China, now the world's biggest Gold Mining nation, is seeking to boost gold output by 3% to 290 tonnes this year, far less than the 400 tonnes it consumed last year. Thus China could become an even bigger importer of the yellow metal in the months ahead, helping to cushion inevitable corrections in the gold market. And given the trade-off between expanding growth and fighting asset-price inflation, Shanghai traders are betting that Beijing will opt to blow even bigger bubbles in asset markets.
China's super-easy monetary policy is designed to offset the damage to its export-dependent regions, which are suffering from the collapse in global trade. Beijing is also spending 4 trillion Yuan on infrastructure projects, equal to roughly 15% of its economic output per year, to create jobs and stoke economic growth.

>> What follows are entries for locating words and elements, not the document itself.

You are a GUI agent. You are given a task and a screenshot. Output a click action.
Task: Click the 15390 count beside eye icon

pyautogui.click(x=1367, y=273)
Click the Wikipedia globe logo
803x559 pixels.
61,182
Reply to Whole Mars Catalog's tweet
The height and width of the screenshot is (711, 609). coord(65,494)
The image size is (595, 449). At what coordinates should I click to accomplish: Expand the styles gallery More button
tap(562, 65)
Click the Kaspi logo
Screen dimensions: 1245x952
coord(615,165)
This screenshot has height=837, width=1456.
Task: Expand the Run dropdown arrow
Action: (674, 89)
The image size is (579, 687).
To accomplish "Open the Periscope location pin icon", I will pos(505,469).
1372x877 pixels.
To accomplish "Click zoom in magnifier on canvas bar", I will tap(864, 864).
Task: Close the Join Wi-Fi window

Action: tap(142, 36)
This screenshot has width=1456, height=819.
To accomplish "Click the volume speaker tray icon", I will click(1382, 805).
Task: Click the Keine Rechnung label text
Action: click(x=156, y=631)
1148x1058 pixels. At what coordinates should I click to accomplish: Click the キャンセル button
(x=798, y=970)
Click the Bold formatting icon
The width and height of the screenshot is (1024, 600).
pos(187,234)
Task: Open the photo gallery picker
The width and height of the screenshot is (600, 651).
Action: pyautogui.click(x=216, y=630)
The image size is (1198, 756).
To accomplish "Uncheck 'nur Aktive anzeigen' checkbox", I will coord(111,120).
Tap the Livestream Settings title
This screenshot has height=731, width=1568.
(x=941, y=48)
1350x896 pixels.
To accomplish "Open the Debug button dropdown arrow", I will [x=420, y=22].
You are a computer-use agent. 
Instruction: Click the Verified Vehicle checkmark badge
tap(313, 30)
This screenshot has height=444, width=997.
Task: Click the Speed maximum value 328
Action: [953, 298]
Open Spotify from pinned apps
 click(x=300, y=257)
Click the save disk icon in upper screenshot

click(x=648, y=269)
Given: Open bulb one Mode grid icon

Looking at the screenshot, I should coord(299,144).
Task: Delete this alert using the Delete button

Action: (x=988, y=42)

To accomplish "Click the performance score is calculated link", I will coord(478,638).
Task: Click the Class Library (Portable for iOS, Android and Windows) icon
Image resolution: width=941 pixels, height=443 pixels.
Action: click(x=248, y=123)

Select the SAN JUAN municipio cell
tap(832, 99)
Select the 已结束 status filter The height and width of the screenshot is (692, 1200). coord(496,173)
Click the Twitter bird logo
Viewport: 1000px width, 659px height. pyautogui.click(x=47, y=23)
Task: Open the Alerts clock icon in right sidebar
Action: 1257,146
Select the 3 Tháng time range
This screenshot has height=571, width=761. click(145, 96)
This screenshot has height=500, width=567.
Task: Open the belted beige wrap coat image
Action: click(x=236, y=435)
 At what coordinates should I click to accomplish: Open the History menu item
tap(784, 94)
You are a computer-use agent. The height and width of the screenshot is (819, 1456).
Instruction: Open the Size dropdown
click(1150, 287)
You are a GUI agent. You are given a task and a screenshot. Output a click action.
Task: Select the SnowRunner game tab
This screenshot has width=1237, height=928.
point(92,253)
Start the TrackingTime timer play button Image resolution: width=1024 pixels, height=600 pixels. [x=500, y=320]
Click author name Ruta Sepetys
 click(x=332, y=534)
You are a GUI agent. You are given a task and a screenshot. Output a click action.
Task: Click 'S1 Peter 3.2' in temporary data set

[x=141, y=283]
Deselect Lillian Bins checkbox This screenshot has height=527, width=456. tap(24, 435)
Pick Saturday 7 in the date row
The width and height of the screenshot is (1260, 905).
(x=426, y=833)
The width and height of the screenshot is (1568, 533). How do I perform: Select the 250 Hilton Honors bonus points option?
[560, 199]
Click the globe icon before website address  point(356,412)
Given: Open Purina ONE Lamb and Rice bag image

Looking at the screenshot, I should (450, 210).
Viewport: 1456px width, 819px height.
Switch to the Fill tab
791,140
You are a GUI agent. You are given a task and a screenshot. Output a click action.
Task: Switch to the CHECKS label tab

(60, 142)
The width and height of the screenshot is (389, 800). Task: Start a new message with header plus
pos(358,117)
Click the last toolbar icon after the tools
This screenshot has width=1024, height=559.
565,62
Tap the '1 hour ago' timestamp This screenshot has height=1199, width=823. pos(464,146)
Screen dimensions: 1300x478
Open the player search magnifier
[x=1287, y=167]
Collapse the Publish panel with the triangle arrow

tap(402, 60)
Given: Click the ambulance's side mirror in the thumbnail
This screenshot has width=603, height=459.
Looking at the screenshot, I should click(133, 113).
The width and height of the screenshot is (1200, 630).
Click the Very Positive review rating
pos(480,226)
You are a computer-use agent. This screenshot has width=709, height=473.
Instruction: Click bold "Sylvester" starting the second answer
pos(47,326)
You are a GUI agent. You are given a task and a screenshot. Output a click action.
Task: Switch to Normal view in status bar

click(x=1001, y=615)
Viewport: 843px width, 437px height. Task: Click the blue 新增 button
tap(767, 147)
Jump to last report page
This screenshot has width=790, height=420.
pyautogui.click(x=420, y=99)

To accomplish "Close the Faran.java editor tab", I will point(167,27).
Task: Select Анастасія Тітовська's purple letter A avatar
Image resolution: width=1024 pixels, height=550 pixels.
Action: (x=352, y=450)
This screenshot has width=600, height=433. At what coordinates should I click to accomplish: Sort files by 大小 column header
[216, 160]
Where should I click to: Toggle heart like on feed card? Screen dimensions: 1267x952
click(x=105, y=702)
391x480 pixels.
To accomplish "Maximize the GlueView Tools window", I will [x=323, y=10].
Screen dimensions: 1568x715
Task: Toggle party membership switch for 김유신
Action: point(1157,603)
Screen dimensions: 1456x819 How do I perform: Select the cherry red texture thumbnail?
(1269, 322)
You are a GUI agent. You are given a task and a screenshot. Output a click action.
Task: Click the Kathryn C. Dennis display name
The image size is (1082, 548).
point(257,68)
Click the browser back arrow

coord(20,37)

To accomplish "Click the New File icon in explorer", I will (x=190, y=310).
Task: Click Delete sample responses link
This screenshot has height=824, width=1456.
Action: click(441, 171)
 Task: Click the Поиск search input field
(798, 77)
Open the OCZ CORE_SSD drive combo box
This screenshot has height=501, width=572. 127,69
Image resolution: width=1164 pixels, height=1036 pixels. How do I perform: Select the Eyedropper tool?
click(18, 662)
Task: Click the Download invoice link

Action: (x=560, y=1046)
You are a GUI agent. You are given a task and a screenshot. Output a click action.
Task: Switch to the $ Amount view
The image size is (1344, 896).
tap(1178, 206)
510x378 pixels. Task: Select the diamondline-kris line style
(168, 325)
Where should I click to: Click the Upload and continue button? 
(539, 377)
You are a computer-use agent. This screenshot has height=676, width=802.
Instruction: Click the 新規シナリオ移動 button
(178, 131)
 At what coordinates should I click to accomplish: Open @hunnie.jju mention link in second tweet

So it was of great interest to global traders, when the Shanghai red-chips suddenly plunged 5% on July 29th, the biggest daily loss in eight months, on rumors that Beijing would curb bank lending in the second half of this year.
The Shanghai index is prone to sudden shake-outs, with the index trading at 35-times earnings, and Shenzhen's small-cap shares trading at 45-times earnings. The Shanghai red-chip index has evolved into the locomotive for key industrial commodities, such as crude oil, base metals, and rubber. Industrial commodities rebounded from a nasty one-day shake-out on July 29th, after the People's Bank of China wasted little time, in denying rumors swirling in the media that is was considering the idea of enforcing quotas on bank loans.
The prospects for Chinese corporate earnings growth are of critical importance, with the Shanghai stock index flying higher in bubble territory. Large-scale industrial companies in 22 Chinese provinces saw their profits decline 21.2% in the first half to 894.14 billion Yuan, but the decline rate was less from the first quarter's 32% slide, and nowadays, "less bad" means signs of recovery.